MATERIAL PROVIDED:

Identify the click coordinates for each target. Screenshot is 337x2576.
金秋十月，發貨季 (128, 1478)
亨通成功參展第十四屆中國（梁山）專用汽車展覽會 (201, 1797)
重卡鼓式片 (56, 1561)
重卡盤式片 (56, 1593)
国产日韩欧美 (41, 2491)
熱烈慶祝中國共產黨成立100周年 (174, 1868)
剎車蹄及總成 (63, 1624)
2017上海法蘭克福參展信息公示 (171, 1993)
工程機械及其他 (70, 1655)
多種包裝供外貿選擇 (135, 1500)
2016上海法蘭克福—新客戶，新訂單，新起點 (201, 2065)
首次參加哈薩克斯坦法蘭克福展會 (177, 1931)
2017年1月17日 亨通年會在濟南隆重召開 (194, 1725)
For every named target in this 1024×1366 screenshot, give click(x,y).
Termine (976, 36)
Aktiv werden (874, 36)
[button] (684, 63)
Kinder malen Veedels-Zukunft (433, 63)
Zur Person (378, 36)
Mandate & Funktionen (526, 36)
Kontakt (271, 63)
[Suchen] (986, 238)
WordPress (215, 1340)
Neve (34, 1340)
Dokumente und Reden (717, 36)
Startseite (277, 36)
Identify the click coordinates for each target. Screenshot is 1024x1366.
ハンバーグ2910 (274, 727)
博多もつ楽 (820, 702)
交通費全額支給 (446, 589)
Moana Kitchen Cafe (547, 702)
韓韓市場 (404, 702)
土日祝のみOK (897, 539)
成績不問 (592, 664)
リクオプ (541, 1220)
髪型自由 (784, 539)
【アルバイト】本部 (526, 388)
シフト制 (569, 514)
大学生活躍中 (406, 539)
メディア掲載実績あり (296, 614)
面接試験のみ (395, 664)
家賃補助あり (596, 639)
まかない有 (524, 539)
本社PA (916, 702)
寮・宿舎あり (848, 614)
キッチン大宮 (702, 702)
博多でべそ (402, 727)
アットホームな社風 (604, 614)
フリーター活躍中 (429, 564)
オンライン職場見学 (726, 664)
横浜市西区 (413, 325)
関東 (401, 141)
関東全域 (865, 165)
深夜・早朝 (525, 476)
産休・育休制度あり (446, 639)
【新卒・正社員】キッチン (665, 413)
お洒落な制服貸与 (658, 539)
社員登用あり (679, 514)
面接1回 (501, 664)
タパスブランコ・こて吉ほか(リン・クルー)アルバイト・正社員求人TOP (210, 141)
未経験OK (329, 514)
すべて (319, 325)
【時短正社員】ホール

TASK REQUIREMENTS: Taking the listing above as a whole, state how many of its lines hold the string "target". No other output is permitted.

RESPONSE: 3